Keg just easily blows up lot’s of stuff and gets rid of annoying things your opponent plays. Think of it like a mini Smokestack. It can win the game against Affinity on it’s own. Kills Empty the Warrens tokens. Note that cracking it @ 0 will also blow up your own Chalices.
Goblin Welder:
Insane if it sticks, which is the reason to run it sideboard and bring it in when people board out their creature hate. Weld back stuff that gets countered or destroyed. You can play stuff into Chalice and then Weld it back in. Combine with Crucible and Factory for near infinite Welding targets. Cheat upkeep costs on Smokestack and Razorcore.
Boil:
Most of the time, a one-sided, instant speed Armageddon. Rapes ********, Landstill, and anything blue-based. Very unfair.
Matchups:
I haven’t yet tested most matchups as much as I want to, but I’ve been beating most stuff thats thrown against me on MWS. Not sure if that’s a big accomplishment though. Anyway, rather then percentages, I’ll give you a general idea about each matchup. I’ll add stuff in this section when I get around to playtesting it:
Goblins – About even
You have very relevant lockpieces, they have an insane clock. Preboard, it get’s down to you needing to find Ensnaring Bridge asap, then locking them out before / blowing them up after they get SGC online. Postboard you get Peedle and Razorcore. When playing against mono-red, take out Moon and Trinisphere. Against anything splashing, take out Chalice and Trinisphere. The reason for this is that Blood Moon is very likely to turn of any boarded hate like Krosan Grip and Tin-Street.
******** – Very favorable
Preboard, it’s very hard for them to win. Blood Moon is MVP. Add Ensnaring Bridge and they might as well scoop. If they don’t, it’s likely they run Engineered Explosives and are waiting for their second basic land to crack it for 3, so Chalice for that number is top priority. As always, Chalice@1 or Trinisphere nerfes them bigtime.

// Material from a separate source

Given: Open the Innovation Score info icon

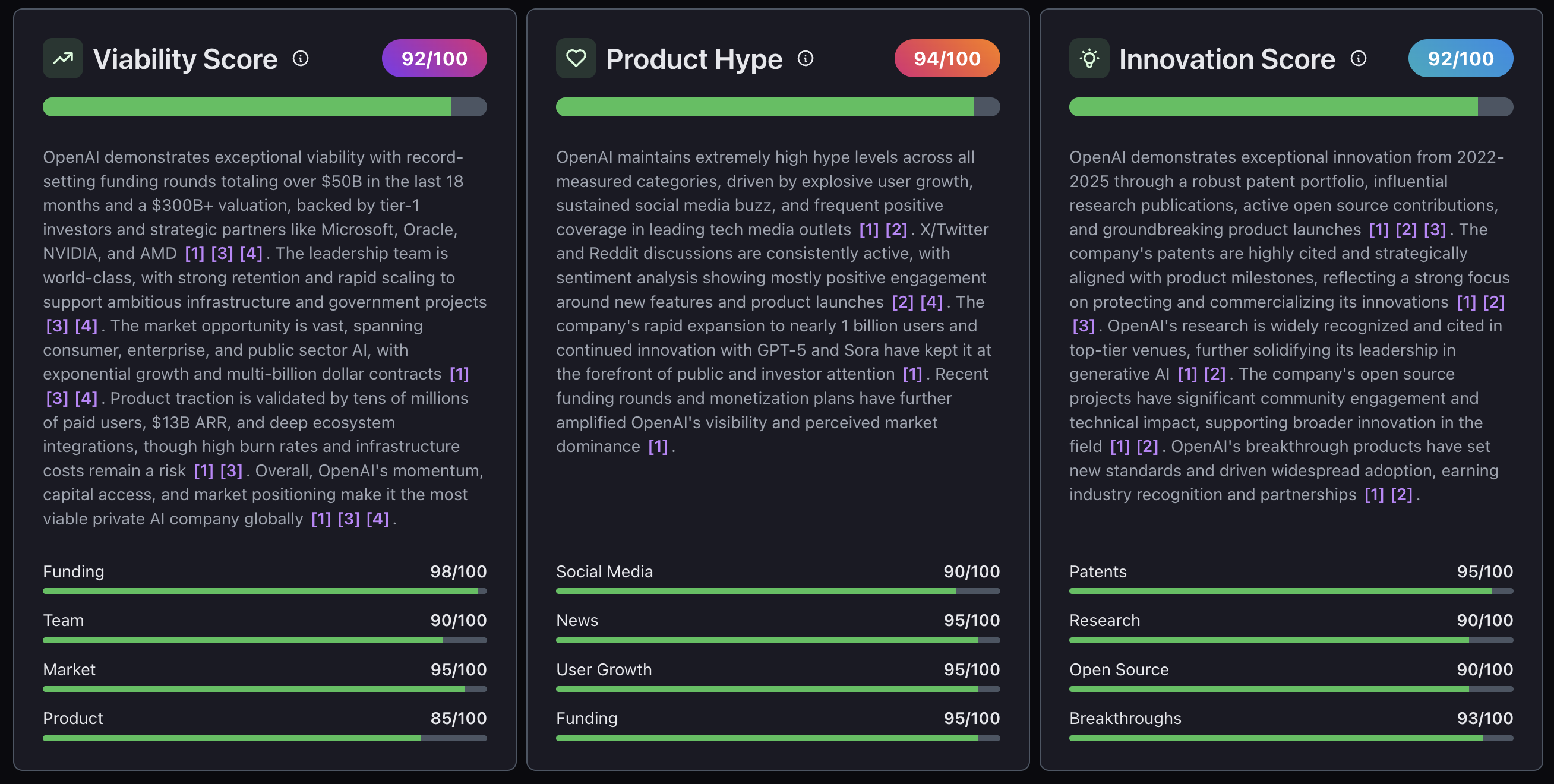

Anything combo – Very favorable
Just like most Stax decks, you run lots of cards that are very relevant. Chalice and Trinisphere are MVP. Depending on the deck (not so much against Belcher..) Blood Moon is good at shutting of their answers like Wipe Away, Serenity etc.
43 Lands – Untested, but presumably good
Yeah, you have 4 Blood Moon. 43Mountain.dec is not funny. Recently, builds have sprung up that run maindeck Nevy’s Disk to answer this, so that might be a problem.

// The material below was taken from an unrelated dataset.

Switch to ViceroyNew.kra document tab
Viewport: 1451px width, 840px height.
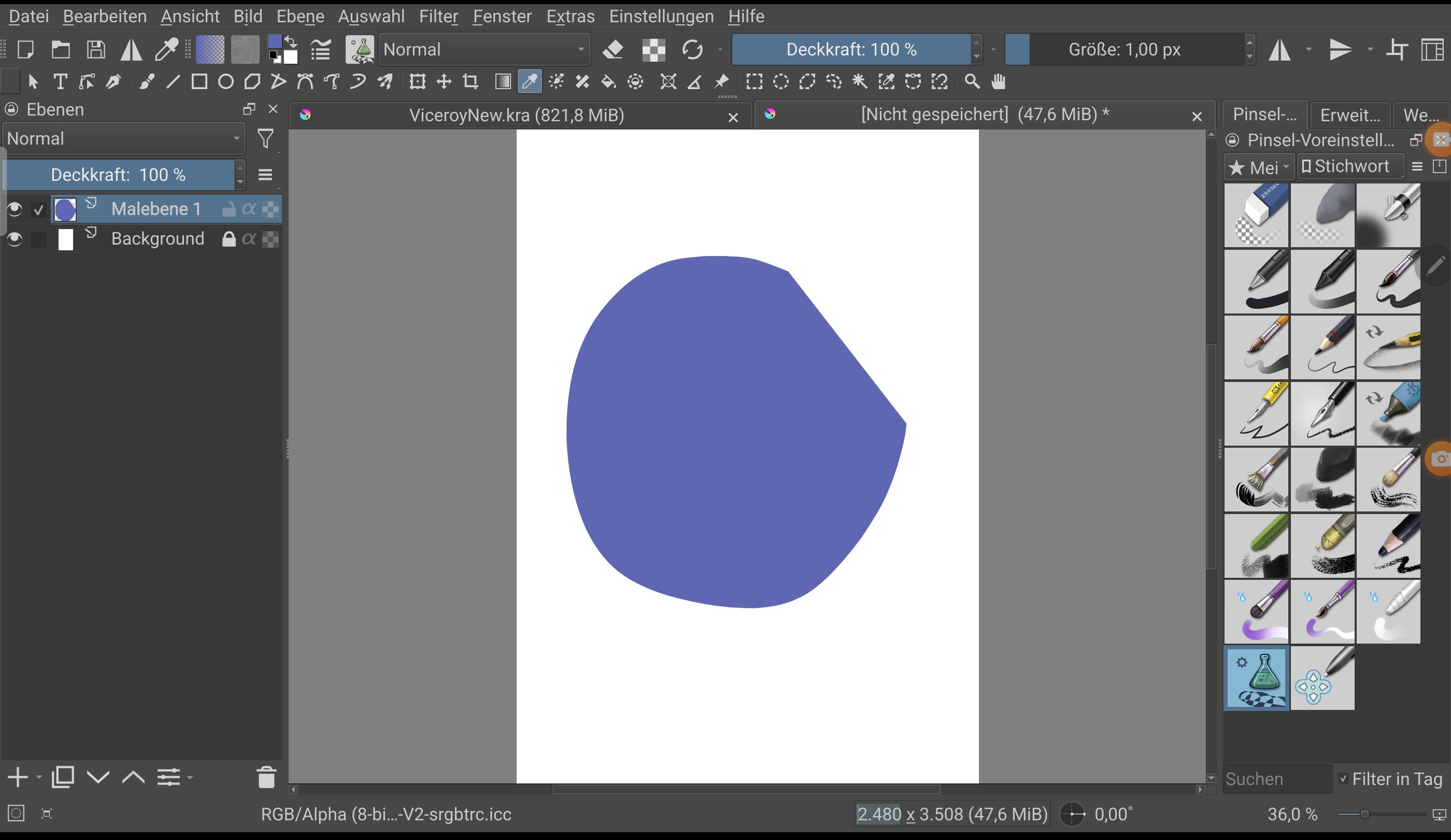(516, 115)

Survival variants – Unfavorable from limited testing
In my experience, Survival tends to beat Stax. Stax doesn’t like recurring stuff, or maindeck tutorable answers.
Most aggro decks – Favorable
If you can go 50-50 with Goblins, chances are that you are favorable against other aggro. Obviously depends on the deck. Burn/Sligh is tough, but Chalice and Trinisphere punish them because they have no curve.
Random jank – Usually favorable
I tend to crush most random stuff that’s thrown against me on MWS. Most of that has to do with crappy manabases.
Chalice Aggro – Untested
Landstill – Untested
Aggro Loam – Untested
Why play this?
Like with any deck, you have to ask the question of why to play this over anything else. The relevant decks that you might play instead in the Moon/Prison archetype:
- Dragon Stompy
- Armageddon Stax
- Suntower
Dragon Stompy
While the strategy of both decks vary greatly, there are some similarities. The reason to play this over DS is that you give your opponent much more dead cards preboard, and that against most decks you have more relevant topdecks. Also, if you’re the kind of sadist that likes lockdown, MoonStax might be better for you.
Armageddon Stax
Ah yes, Geddon Stax, my old deck. While GS has a better game against most aggro decks, Moon Stax has more relevant cards against other archetypes. You (generally) don’t want to draw Ghostly Prison, Magus, or Geddon when playing against combo, except when they go for Empty the Warrens. Besides that, Blood Moon is a card that is very relevant in the format right now.
Suntower
I feel (and it seems Emidln agrees since he has abandoned his list) that R/g UbaStax is outdated. I’m not going to lie, I haven’t yet tested his new G/u list, so I can say very little of this. Except maybe that, again, Blood Moon is a very relevant card in the current format.